- Ох, не надо, капитан! - вскричал Точильщик. - Не понимаю, как это вы можете! Что я сделал, чтобы так на меня смотреть?
- Приятель, - сказал капитан Катль, - не кричи, пока тебя не обидели. И что бы ты ни сделал, не наговаривай на себя.
- Я ничего не делал и не наговаривал, капитан, - ответил Роб.
- В таком случае, не уклоняйся, - внушительно сказал капитан, - и стань на якорь.
Глубоко чувствуя возложенную на него ответственность и необходимость тщательно расследовать это таинственное происшествие, как подобает человеку, связанному с обеими сторонами, капитан Катль решил осмотреть место действия и не отпускать от себя Точильщика. Считая, что в настоящее время этот юнец находится как бы под арестом, капитан колебался, не целесообразно ли будет надеть ему наручники, связать ноги или привесить к ним груз; но сомневаясь, законны ли подобные действия, капитан решил только придерживать его всю дорогу за плечо и сбить с ног, если он окажет сопротивление.

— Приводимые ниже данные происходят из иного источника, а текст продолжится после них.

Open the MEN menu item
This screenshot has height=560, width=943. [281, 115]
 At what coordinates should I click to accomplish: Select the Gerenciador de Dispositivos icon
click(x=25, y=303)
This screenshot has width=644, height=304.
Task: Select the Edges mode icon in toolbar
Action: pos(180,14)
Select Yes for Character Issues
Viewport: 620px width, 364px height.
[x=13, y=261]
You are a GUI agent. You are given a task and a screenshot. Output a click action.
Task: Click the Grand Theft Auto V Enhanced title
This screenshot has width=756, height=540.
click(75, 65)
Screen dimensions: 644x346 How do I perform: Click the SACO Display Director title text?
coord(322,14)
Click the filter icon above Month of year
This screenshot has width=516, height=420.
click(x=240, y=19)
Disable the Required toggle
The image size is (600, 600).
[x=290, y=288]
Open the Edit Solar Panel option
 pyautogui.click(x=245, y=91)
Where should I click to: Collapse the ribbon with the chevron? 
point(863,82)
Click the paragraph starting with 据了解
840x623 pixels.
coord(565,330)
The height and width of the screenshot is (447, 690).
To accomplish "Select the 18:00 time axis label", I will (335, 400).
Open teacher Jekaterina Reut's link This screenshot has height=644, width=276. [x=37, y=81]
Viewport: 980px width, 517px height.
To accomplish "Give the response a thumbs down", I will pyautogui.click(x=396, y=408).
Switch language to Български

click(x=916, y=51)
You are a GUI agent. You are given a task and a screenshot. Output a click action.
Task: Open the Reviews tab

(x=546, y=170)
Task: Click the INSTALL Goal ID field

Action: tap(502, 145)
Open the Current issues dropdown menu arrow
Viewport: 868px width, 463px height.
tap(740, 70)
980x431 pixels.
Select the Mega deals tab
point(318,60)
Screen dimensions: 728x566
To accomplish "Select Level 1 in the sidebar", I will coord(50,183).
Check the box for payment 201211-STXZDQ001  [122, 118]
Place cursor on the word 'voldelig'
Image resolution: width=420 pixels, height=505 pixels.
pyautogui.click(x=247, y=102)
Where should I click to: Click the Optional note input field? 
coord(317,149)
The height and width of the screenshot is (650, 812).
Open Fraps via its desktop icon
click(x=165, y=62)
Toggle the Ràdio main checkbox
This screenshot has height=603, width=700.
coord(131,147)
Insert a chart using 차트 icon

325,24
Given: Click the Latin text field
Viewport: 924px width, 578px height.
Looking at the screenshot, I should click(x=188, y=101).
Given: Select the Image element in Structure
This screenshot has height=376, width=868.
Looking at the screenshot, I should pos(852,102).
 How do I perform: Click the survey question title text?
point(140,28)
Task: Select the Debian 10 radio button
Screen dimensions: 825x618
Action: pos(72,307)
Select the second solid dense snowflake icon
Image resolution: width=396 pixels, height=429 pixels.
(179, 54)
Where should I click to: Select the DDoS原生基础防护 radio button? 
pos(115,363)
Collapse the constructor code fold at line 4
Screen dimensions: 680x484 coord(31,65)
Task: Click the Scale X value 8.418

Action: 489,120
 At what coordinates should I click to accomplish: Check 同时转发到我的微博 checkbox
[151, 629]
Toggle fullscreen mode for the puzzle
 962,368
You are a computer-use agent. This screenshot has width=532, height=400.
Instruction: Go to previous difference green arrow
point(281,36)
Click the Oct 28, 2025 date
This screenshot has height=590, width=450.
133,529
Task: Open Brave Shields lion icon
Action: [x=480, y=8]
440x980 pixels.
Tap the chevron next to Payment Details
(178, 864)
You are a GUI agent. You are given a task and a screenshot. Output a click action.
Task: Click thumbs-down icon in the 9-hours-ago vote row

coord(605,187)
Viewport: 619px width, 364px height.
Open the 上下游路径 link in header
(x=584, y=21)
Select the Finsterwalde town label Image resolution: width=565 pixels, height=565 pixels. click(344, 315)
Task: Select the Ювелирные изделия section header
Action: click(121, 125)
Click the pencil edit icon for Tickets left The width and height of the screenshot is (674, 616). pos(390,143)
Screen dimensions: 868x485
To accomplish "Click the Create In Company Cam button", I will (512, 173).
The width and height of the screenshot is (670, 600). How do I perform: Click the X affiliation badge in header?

Однако Роб не оказал никакого сопротивления и, стало быть, подошел к дому мастера судовых инструментов, не испытав более суровых мер воздействия. Так как ставни были еще закрыты, капитан прежде всего позаботился открыть лавку; когда же дневной свет проник в комнату, капитан с его помощью приступил к дальнейшему расследованию.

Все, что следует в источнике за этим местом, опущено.